A ciência ortodoxa vê a ma­téria como a realidade básica. A matéria está organizada por leis naturais em estados progressivamente complexos até que, final­mente ela está tão altamente or­ganizada que resulta na vida e na habilidade de crescer e de repro­duzir-se. Por outras leis naturais, a matéria viva é organizada em estados cada vez mais comple­xos, finalmente produzindo consciência pela qual ela torna-se cien­te do mundo em torno dela. Assim, desse ponto de vista, a vida é uma maneira pela qual a matéria atua quando chega a um certo estágio de complexidade, enquanto que a consciência não é mais do que um epifenômeno da matéria. Um dos fundamentos do universo, então, é a matéria; vida e consciência são subprodutos incidentais.

A visão teosófica é muito di­ferente. Ela sustenta que a reali­dade essencial é diferente de qual­quer coisa que nós conhecemos ou possamos conhecer. Ela não é, diz Helena Blavatsky, “ser’ abso­lutamente, mas, sim, “seidade” — a essência da realidade, um prin­cípio. Dela vem a dualidade de consciência e matéria, cada uma implicando na outra. A consciência existe somente na medida em que ela é refletida na matéria, e a ma­téria existe somente na medida em que ela é concebida pela consci­ência. Sem matéria para estar cônscia dela, a consciência não poderia existir; esta afirmação é muito aceitável para a ciência or­todoxa. A afirmação complementar, entretanto, é uma daquelas jane­las abrindo-se para um mundo en­cantado: sem consciência para estar cônscia dela, a matéria não poderia existir. Há muito tempo atrás, a ciência teria rejeitado tal afirmação como puro misticismo. Mas, à medida que os cientistas investigam profundamente no mundo subatômico, a matéria, como nós a pensamos, desapare­ce completamente, deixando em seu rastro partículas de energia ou, mais precisamente, probabilidades de energia cuja própria existência está misteriosamente envolvida com nossa consciência delas. Fri­tjof Capra é um daqueles novos fí­sicos que adotam esta visão apa­rentemente mística da matéria, por exemplo, em seu estimulante livro O Tao da Física. Nessa visão, consciência e matéria parecem ser na verdade funções uma da outra, da mesma forma que a Sabedoria Antiga sustenta.

E sobre a vida? A Teosofia a vê como o relacionamento ou inte­ração entre consciência e matéria. Quando a consciência submete-se à matéria e a matéria responde moldando-se a si mesma em for­mas conscientes, o resultado é vida. Nenhuma partícula do univer­so quer pequena ou isolada, exis­te sem matéria, consciência e vida — não completamente desenvolvi­da, talvez, mas em essência.

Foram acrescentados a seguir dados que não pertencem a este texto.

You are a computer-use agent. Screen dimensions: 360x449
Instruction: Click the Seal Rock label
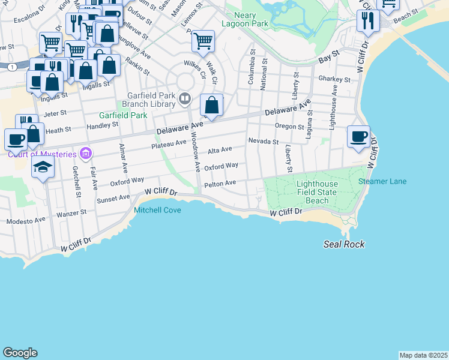[344, 244]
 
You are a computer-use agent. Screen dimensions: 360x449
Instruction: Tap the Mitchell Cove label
[157, 210]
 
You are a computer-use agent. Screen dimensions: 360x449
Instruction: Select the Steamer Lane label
[382, 182]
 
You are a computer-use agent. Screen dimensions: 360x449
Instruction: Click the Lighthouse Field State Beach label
[317, 192]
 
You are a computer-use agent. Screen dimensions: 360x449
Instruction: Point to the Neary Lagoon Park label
[238, 19]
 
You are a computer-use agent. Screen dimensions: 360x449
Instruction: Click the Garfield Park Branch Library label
[151, 99]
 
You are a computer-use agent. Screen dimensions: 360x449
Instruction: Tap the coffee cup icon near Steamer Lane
[358, 136]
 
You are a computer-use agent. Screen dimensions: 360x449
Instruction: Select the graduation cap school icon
[43, 166]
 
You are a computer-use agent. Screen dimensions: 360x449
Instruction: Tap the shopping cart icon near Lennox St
[203, 41]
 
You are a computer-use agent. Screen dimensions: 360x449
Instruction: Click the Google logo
[20, 353]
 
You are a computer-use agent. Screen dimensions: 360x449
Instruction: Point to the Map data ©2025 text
[423, 355]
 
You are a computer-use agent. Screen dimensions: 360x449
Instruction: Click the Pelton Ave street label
[220, 184]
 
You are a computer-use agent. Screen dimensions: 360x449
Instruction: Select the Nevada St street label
[264, 142]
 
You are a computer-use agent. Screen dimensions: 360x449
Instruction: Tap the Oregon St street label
[289, 127]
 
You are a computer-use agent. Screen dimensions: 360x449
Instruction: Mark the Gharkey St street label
[335, 79]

Des­sa forma, dentro de todo ser mani­festado está a seidade una abso­luta; atrás do universo múltiplo e variado está a Realidade Una.

Cada teoria implica ação. Qual, então, é a conseqüência prá­tica da primeira proposição funda­mental? A teoria é que há uma real­idade subjacente a toda existência — toda matéria, consciência e vida. Que prática isso implica? A unida­de da realidade conota a unidade da humanidade. E a unidade da huma­nidade requer que nós vivamos para honrar esta unidade, para promo­vê-la, para ser fraternais com nos­sos semelhantes. Assim, a primei­ra proposição fundamental de A Doutrina Secreta implica no primeiro objetivo da Sociedade Teosófica: “Formar um núcleo da Fraternida­de Universal da Humanidade, sem distinção de raça, credo, sexo, cas­ta ou cor". Não é por acaso que o objetivo da fraternidade foi coloca­do em primeiro lugar na agenda te­osófica ou que os Mestres consi­deram-no como a razão de ser da Sociedade.

Em 188O,o Mestre K. H. es­creveu a A. P. Sinnett: “Os Che­fes querem uma Fraternidade da Humanidade, uma real Fraternida­de Universal iniciada” (Carta dos Mahatmas, número 6). Se nós aceitamos a primeira e fundamen­tal proposição da teoria Teosófica — a unidade da realidade — nós so­mos levados, inescapavelmente, à prática da fraternidade. Esposar a fraternidade sem saber por que é mera sentimentalidade Procla­mar nossa crença na radical uni­dade da realidade sem viver em fraternidade é hipocrisia. A teoria e a prática devem ir juntas. Assim a primeira proposição e os primei­ros objetivos juntos implicam em serviço, como um dos aspectos da vida teosófica

Ordem e Estudo

A segunda proposição funda­mental — a segunda base da teoria teosófica — é que A Doutrina Se­creta afirma a Eternidade do Uni­verso in toto como um plano ilimi­tado, periodicamente “o palco de inumeráveis Universos, incessan­temente manifestando-se e desa­parecendo”. Esta segunda asser­ção de A Doutrina Secreta é a “ab­soluta universalidade daquela lei de periodicidade, de fluxo e refluxo, vazante e cheia, que a ciência físi­ca observou e constatou em todos os departamentos da Natureza. Uma alternação tal como a de Dia e Noite, Vida e Morte, Sono e Vigí­lia, é um fato tão perfeitamente universal e sem exceção, que é fácil compreender que nela nós vemos uma das Leis absolutamen­te fundamentais do Universo”.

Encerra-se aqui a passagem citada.